For example, qcomtee_user_object_pop, which picks a request for the supplicant to process, will hold the srcu read lock when marshaling the args array to the TEE subsystem's params array.
An alternative to the srcu would be to use "context lock" ctx->lock and hold it throughout the qcomtee_user_object_pop function, even when marshaling the args array to the TEE subsystem's params array.
Using ctx->lock is easier to follow, but since it's shared by everyone in a context and marshaling can be heavy depending on the type of objects, I thought srcu would be more performant.
In other words, srcu just moves the marshaling of objects outside of ctx->lock. What do you think about keeping srcu or replacing it with ctx->lock?
Let's continue the comparison with OP-TEE where struct optee_supp_req plays the role of struct qcom_tee_user_req in QCOMTEE. You can say that access rights to the optee_supp_req follows with the owner. The supp->mutex is in principle only held while changing owner. Couldn't the ctx->lock be used in a similar way, avoiding it while marshalling objects?
True, but there's a corner case due to the TASK_KILLABLE flag.
In optee, when a request is placed in the "supplicant queue" supp->reqs (passing the access right to the supplicant), the client won't touch the request until notified by the supplicant.

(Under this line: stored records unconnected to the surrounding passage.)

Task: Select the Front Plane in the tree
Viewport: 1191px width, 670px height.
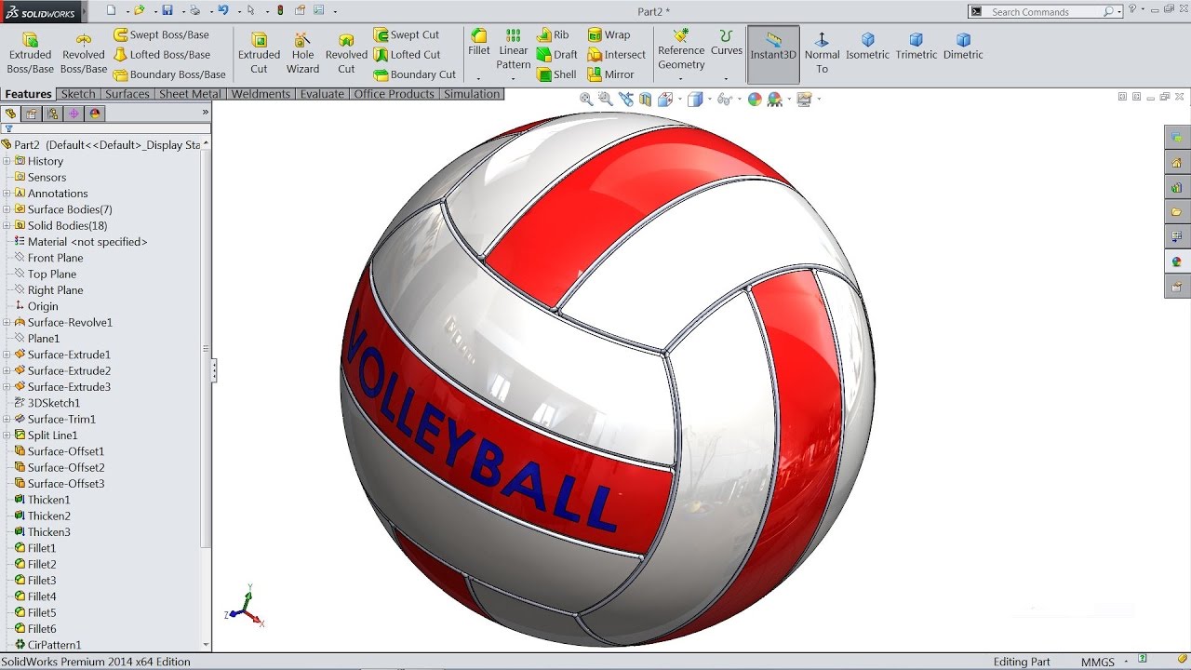Action: pos(56,258)
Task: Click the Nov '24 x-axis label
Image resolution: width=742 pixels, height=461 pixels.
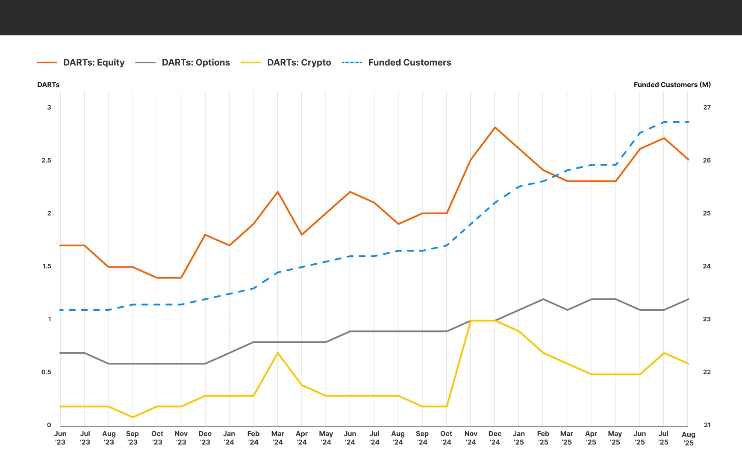Action: pyautogui.click(x=471, y=438)
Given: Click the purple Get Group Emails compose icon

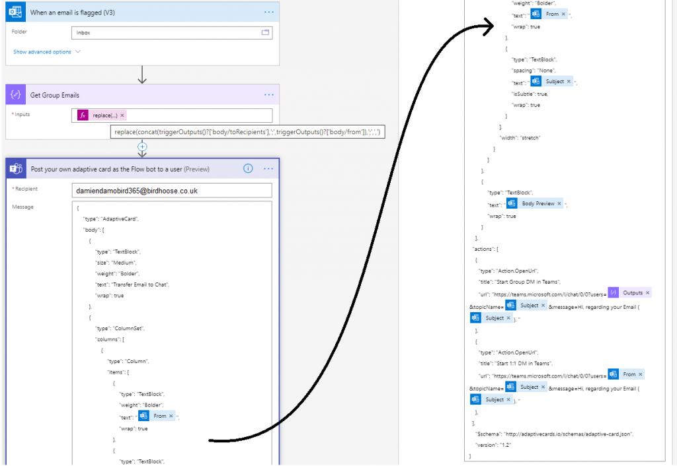Looking at the screenshot, I should (x=17, y=95).
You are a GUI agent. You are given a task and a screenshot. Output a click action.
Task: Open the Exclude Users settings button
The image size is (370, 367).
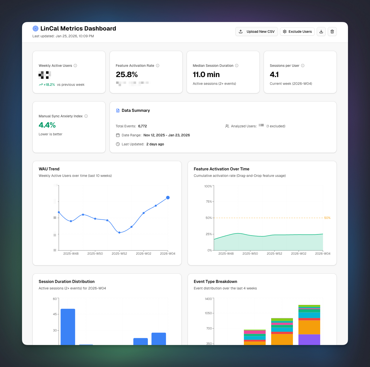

In qcomtee, besides the notification from the supplicant, we also accept fatal signals. This causes the client to access the request without any notification from supplicant, violating the exclusive access assumption.
I'm open to be persuaded if you think that srcu is a better choice.
The use of the srcu was not for correctness, and purely for the sake of performance. Most of our internal tests are micro tests for the API at the moment, so I do not have any number to support the argument :(.
I can stick to the ctx->lock and add srcu later if necessary when e2e tests are active and I can collect some numbers? What do you think?
That's a good approach. :-)
Cheers, Jens
Best Regards, Amir
Cheers, Jens